Posted on 09/29/2018 7:01:04 PM PDT by Paladin2
This week, Berners-Lee will launch Inrupt, a startup that he has been building, in stealth mode, for the past nine months. Backed by Glasswing Ventures, its mission is to turbocharge a broader movement afoot, among developers around the world, to decentralize the web and take back power from the forces that have profited from centralizing it. In other words, its game on for Facebook, Google, Amazon. For years now, Berners-Lee and other internet activists have been dreaming of a digital utopia where individuals control their own data and the internet remains free and open. But for Berners-Lee, the time for dreaming is over.
We have to do it now, he says, displaying an intensity and urgency that is uncharacteristic for this soft-spoken academic. Its a historical moment. Ever since revelations emerged that Facebook had allowed peoples data to be misused by political operatives, Berners-Lee has felt an imperative to get this digital idyll into the real world. In a post published this weekend, Berners-Lee explains that he is taking a sabbatical from MIT to work full time on Inrupt. The company will be the first major commercial venture built off of Solid, a decentralized web platform he and others at MIT have spent years building.

——————

TO BE DONE -
a: Answer each question from the Inrupt excerpt, one answer per line:
(i) Which firm backs Inrupt?
(ii) For how long has Berners-Lee been building Inrupt in stealth mode?
(iii) What is the decentralized web platform that Inrupt will be built off of called?
b: For each statement, say whether the Inrupt excerpt agrees, and quote the words that decide it:
(i) Inrupt has outside financial backing.
(ii) Berners-Lee is leaving MIT for good to run Inrupt.
(iii) Berners-Lee built Solid by himself.
c: Write the next part of the Inrupt excerpt, picking up after its final sentence.
The listing has no role in this work.

——————

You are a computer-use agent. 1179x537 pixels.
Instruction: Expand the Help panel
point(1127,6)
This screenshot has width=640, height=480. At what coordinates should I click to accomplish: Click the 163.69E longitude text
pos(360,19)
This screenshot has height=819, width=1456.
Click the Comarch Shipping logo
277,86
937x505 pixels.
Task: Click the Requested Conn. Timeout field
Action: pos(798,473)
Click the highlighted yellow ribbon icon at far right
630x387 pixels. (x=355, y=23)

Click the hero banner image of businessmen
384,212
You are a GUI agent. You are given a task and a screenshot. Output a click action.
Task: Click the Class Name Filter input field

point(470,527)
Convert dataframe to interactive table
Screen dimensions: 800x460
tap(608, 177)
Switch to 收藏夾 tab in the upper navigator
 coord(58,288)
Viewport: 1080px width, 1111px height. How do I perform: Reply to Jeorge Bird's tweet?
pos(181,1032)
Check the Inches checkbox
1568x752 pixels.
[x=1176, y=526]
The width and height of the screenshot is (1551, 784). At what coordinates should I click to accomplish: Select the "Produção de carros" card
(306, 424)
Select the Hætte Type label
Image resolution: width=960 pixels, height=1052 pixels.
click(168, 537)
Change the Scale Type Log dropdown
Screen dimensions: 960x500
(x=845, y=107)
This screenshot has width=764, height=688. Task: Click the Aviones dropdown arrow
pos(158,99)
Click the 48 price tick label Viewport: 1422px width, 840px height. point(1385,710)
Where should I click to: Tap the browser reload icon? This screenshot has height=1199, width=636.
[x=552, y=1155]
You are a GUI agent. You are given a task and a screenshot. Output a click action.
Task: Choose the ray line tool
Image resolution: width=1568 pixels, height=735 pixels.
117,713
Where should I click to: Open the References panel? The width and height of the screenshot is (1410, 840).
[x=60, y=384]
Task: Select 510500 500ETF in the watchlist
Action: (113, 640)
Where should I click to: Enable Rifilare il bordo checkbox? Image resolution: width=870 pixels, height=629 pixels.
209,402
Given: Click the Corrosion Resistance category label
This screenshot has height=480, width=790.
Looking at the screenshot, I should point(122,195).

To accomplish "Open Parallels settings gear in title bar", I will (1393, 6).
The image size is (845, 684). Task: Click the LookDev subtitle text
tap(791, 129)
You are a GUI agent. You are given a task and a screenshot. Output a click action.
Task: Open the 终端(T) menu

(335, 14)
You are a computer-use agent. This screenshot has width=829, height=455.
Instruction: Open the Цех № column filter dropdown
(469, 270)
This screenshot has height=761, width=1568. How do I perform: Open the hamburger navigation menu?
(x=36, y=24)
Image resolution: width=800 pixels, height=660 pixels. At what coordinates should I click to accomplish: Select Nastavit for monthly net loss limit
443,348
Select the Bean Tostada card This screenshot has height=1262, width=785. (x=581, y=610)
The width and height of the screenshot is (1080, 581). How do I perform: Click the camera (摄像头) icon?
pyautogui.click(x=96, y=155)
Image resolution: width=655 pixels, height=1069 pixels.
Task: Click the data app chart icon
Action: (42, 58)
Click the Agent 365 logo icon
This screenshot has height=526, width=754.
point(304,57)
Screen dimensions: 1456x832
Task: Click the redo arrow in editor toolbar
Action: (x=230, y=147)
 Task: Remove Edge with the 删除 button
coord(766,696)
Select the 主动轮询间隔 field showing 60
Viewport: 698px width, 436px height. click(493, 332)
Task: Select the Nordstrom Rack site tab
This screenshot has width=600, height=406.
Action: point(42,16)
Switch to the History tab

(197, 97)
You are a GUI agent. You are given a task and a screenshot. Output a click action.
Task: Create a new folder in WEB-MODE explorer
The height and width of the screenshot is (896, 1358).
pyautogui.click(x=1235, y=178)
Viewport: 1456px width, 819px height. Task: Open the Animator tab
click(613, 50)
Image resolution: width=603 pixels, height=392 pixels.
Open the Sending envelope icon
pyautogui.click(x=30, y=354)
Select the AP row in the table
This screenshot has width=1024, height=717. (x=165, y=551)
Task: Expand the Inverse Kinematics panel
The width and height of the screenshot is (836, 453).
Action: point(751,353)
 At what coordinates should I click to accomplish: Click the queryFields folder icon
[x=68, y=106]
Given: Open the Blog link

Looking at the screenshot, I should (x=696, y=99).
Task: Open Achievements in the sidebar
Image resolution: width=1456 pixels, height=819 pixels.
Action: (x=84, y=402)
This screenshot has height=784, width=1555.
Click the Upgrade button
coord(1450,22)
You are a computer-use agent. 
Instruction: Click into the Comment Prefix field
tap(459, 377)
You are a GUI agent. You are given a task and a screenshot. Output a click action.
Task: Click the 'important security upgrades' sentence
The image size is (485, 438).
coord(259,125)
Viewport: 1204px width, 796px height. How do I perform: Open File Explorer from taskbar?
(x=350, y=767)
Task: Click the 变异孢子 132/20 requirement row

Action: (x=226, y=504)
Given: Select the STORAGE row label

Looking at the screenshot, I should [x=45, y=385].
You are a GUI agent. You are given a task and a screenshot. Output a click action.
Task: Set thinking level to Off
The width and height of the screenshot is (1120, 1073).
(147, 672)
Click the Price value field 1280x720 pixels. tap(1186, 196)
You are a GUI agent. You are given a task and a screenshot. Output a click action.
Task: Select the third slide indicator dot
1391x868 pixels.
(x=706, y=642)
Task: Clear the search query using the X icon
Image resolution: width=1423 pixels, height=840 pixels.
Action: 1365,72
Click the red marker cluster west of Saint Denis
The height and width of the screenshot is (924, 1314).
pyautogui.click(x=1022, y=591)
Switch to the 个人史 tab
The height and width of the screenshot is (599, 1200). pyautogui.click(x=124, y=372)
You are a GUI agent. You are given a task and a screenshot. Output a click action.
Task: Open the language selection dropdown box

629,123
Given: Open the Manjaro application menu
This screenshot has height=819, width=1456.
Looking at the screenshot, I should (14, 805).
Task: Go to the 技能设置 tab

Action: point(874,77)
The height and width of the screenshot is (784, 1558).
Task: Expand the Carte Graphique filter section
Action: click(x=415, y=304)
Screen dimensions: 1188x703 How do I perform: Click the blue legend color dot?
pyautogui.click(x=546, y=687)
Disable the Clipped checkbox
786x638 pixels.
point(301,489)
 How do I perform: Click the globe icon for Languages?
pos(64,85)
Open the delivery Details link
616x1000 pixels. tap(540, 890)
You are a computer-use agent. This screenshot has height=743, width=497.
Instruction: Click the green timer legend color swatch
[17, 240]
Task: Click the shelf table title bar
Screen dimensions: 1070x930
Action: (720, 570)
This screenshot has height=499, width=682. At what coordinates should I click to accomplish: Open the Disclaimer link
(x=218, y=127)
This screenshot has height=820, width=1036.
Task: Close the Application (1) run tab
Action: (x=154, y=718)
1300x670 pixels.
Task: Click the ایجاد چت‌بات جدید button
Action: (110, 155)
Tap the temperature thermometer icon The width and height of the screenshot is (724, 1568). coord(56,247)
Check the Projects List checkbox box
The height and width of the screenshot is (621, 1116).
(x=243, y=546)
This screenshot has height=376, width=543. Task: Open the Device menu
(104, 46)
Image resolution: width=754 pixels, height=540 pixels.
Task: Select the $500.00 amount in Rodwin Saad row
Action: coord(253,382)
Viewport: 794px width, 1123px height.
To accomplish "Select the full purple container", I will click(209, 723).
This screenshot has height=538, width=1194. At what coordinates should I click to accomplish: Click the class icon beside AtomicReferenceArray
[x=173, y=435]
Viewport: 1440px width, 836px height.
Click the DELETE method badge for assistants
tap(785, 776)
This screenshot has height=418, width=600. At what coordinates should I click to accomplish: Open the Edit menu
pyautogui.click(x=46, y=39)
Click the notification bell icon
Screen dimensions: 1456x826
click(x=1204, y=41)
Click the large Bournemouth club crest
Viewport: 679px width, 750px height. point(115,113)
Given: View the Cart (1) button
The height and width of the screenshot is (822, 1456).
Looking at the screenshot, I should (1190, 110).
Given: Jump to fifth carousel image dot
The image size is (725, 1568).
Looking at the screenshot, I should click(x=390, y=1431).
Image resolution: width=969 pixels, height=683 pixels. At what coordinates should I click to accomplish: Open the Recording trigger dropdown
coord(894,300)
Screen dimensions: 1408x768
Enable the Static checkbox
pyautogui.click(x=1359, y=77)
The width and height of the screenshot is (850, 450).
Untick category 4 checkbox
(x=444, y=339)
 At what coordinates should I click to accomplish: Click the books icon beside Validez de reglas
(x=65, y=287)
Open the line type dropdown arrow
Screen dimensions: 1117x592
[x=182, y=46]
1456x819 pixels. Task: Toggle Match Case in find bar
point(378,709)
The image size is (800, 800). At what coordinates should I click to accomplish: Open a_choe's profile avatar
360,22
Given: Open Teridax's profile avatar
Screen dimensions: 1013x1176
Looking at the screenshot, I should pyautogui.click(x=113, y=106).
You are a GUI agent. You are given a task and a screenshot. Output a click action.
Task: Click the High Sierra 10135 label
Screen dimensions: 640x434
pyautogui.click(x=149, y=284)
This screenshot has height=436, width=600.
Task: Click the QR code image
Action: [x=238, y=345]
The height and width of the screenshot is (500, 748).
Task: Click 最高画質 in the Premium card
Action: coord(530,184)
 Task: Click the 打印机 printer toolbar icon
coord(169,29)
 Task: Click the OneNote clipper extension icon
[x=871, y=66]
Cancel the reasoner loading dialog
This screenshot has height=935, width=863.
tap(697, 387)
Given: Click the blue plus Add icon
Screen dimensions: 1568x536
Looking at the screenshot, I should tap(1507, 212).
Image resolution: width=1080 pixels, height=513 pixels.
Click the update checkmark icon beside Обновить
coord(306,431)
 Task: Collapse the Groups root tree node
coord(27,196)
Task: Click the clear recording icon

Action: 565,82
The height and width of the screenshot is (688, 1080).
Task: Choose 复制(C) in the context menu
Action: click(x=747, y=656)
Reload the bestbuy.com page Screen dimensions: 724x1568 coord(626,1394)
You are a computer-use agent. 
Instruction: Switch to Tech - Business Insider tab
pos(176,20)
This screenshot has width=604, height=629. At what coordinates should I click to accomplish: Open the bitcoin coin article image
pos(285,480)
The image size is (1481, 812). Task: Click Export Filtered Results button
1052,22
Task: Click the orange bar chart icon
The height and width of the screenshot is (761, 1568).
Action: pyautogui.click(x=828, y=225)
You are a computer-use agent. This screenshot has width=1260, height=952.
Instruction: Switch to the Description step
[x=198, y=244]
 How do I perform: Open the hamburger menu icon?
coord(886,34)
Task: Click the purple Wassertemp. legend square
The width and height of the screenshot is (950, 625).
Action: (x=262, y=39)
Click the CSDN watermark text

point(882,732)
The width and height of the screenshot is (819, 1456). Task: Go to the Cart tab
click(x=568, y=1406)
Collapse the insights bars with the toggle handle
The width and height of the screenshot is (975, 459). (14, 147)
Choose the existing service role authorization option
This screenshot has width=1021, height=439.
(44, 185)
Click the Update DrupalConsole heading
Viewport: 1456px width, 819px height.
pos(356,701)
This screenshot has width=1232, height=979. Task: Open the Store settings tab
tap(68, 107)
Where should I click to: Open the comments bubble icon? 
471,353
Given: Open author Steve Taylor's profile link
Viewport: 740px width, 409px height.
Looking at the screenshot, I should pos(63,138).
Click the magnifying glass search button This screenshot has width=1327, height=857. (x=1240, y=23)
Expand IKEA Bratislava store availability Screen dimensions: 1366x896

——————

TASK RESULTS -
a:
(i) Glasswing Ventures
(ii) The past nine months
(iii) Solid

b:
(i) Yes: "Backed by Glasswing Ventures"
(ii) No: "he is taking a sabbatical from MIT to work full time on Inrupt"
(iii) No: "a decentralized web platform he and others at MIT have spent years building"

c:
Yep. This sounds like the latest Pied Piper scheme.
Solid is a platform, built using the existing web. It gives every user a choice about where data is stored, which specific people and groups can access select elements, and which apps you use.
It allows you, your family and colleagues, to link and share data with anyone. It allows people to look at the same data with different apps at the same time.
Imagine if all your current apps talked to each other, collaborating and conceiving ways to enrich and streamline your personal life and business objectives? Thats the kind of innovation, intelligence and creativity Solid apps will generate.
With Solid, you will have far more personal agency over data - you decide which apps can access it.
Tim Berners-Lee invented the internet and is disgusted by what it has turned into.
It can be a server at home or a server you get via web hosting or a bonafide Solid POD server.
The problem with running a server at home is upload speeds tend to be very slow and your upload speed is the download speed for everyone surfing your stuff.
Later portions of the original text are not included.